Repeat the records exactly, minus the pictures.

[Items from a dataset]
Content starts
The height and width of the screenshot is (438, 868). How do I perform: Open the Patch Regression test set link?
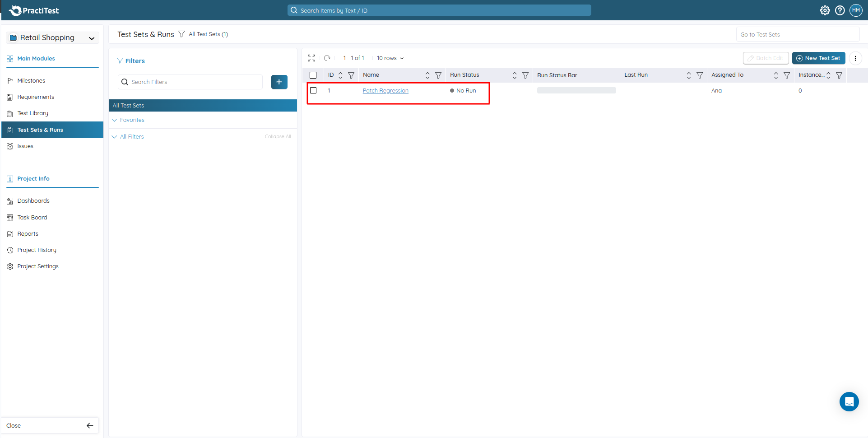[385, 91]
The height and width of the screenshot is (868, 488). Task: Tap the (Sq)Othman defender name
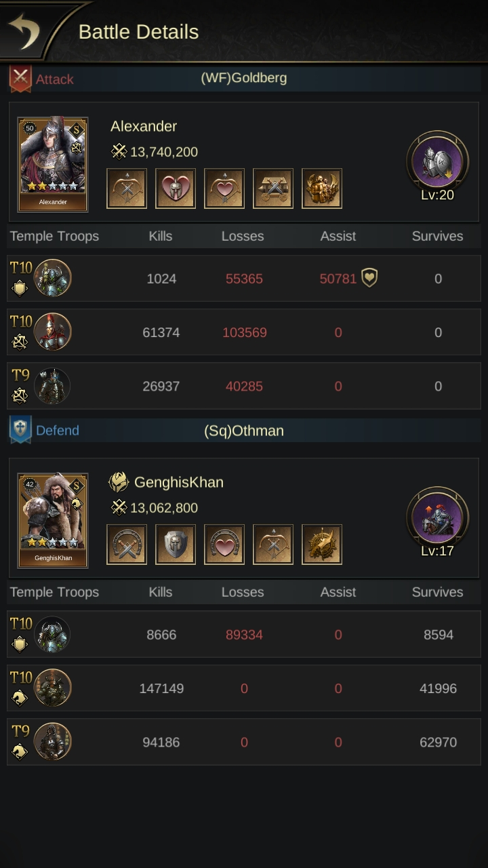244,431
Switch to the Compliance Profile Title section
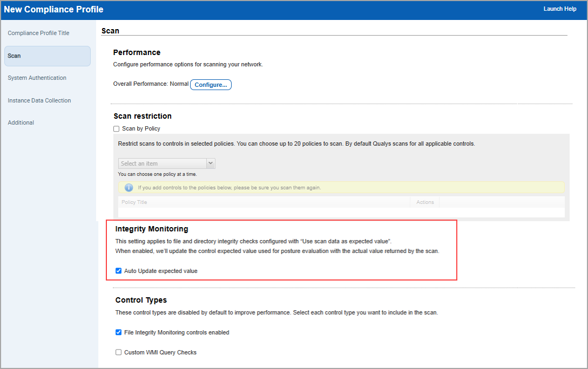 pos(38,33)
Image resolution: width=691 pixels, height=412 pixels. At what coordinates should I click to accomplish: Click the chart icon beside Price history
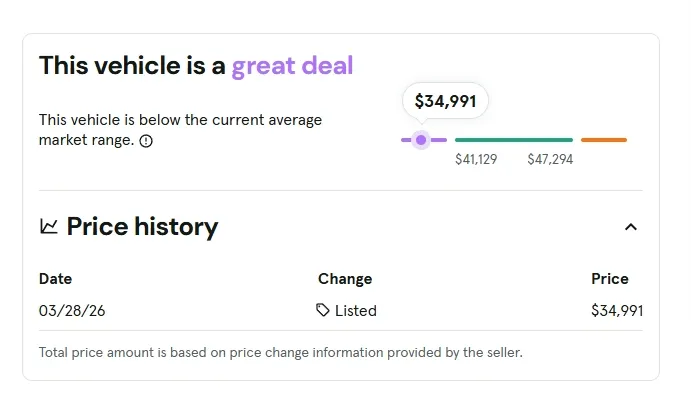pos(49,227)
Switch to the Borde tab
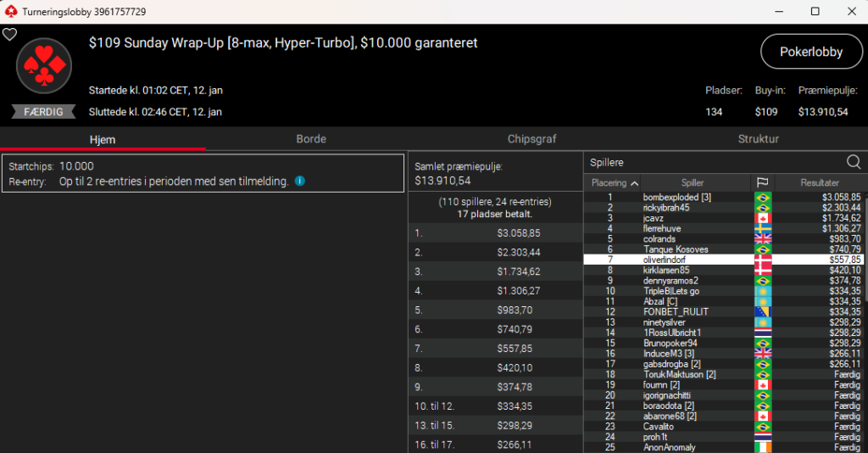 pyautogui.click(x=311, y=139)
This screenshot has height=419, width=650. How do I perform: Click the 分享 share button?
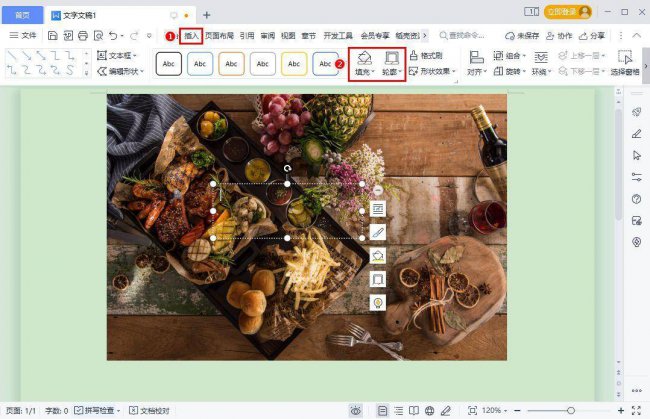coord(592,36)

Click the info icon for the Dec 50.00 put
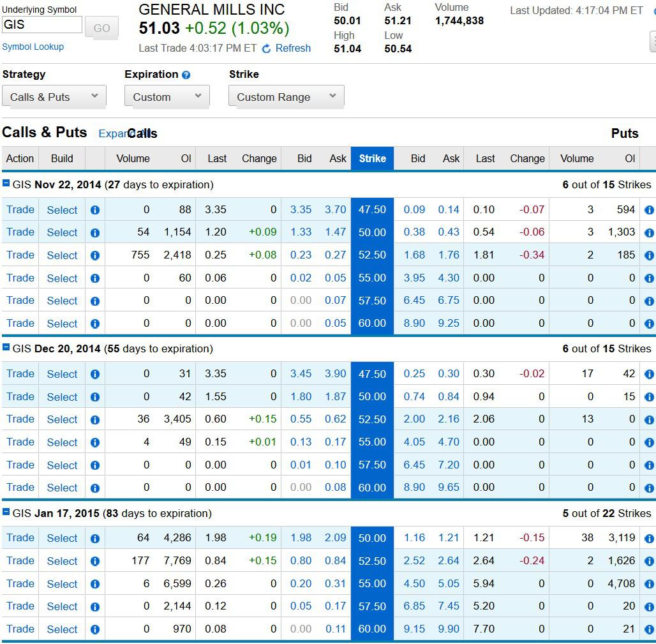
Content ends
▶ _Expected answer_
The height and width of the screenshot is (438, 868). How do I perform: Open the Patch Regression test set link?
[385, 91]
The height and width of the screenshot is (868, 488). Task: Tap the (Sq)Othman defender name
244,431
Switch to the Compliance Profile Title section
 pos(38,33)
Image resolution: width=691 pixels, height=412 pixels. At what coordinates should I click to accomplish: Click the chart icon beside Price history
pos(49,227)
Switch to the Borde tab
 pyautogui.click(x=311, y=139)
This screenshot has height=419, width=650. How do I perform: Click the 分享 share button?
coord(592,36)

Click the info icon for the Dec 50.00 put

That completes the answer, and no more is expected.